### [Exercise prompt]
Scan the entries for the string "agent" and give the number of lines that have it, nothing further.

** Opening Input for this task block **

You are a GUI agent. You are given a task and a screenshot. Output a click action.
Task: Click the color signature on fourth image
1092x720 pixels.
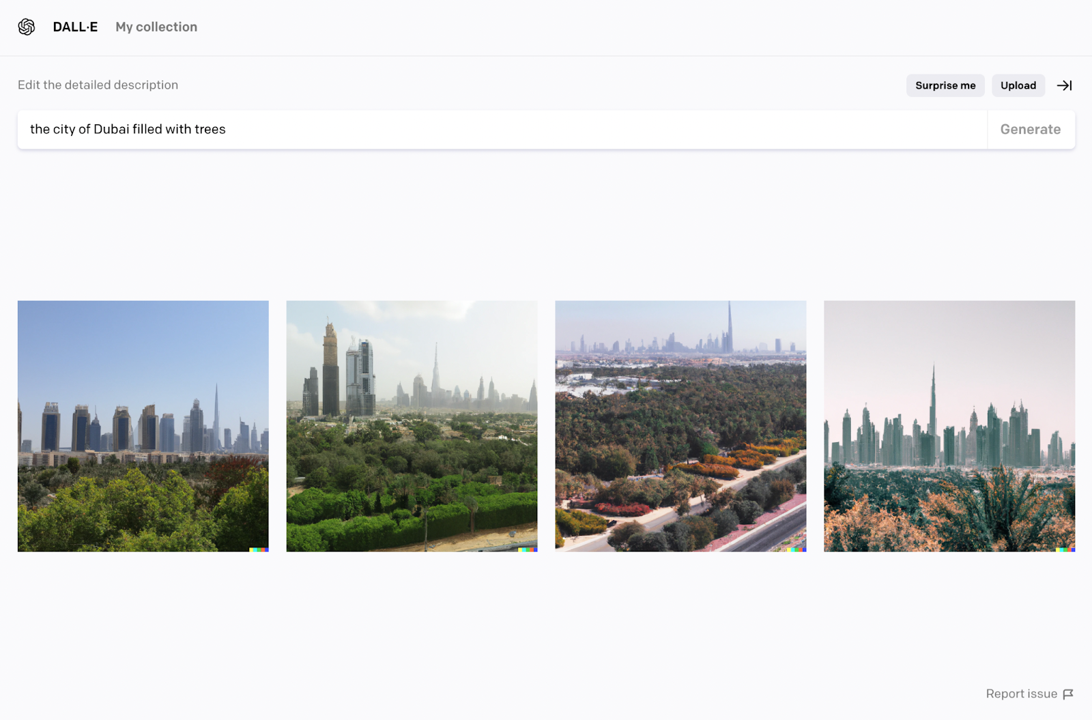(1065, 549)
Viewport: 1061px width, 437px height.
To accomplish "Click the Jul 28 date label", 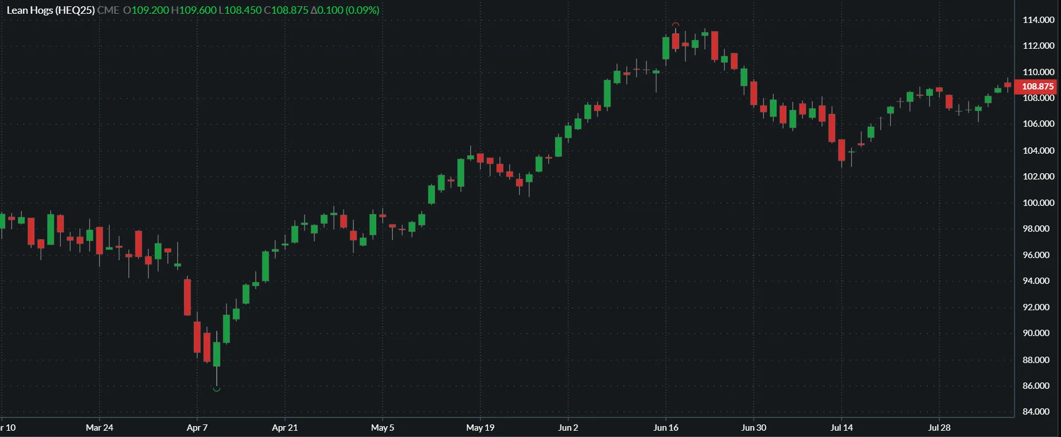I will point(939,427).
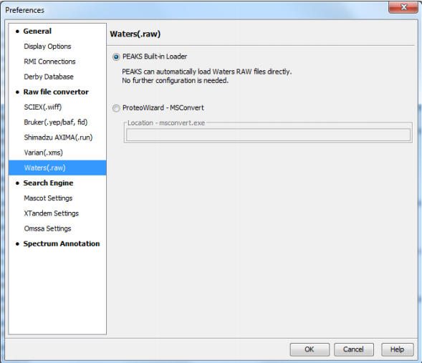Select the Raw file convertor heading
422x363 pixels.
[x=56, y=92]
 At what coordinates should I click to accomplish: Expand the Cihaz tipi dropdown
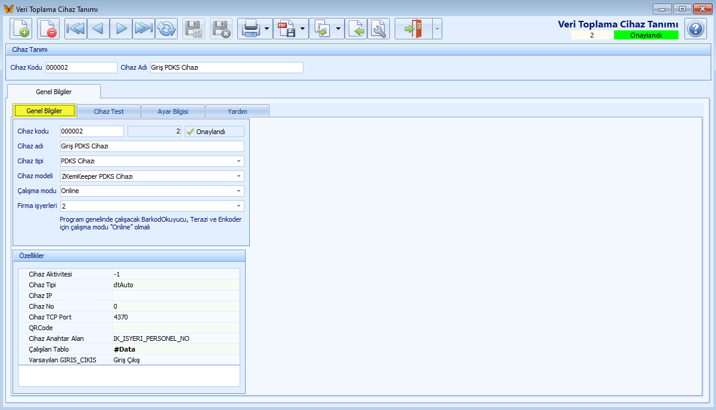pos(238,161)
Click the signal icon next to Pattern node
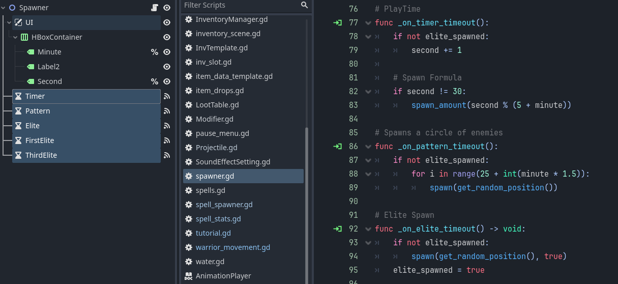618x284 pixels. pos(166,111)
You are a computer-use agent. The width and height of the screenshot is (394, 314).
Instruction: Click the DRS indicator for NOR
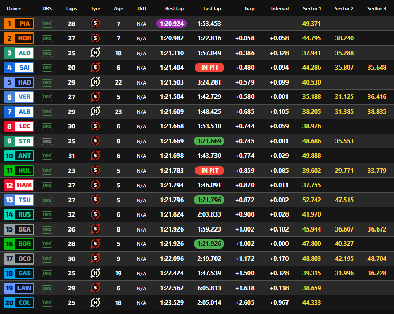[x=47, y=38]
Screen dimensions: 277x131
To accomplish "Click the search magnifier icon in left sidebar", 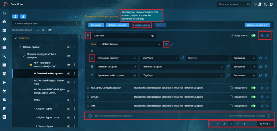I will (4, 56).
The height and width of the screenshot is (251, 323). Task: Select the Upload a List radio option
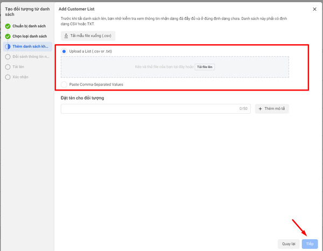click(x=65, y=51)
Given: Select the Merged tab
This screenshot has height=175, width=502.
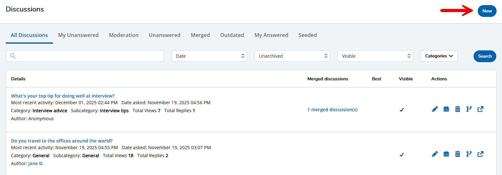Looking at the screenshot, I should pyautogui.click(x=200, y=35).
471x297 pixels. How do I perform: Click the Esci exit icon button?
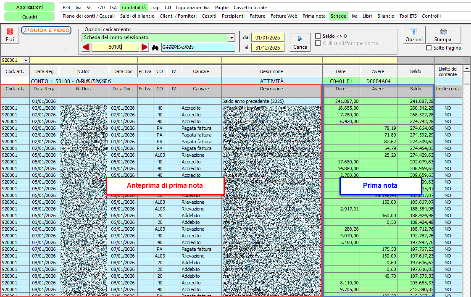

** Closing Input for this task block **

### [Response to the task]
2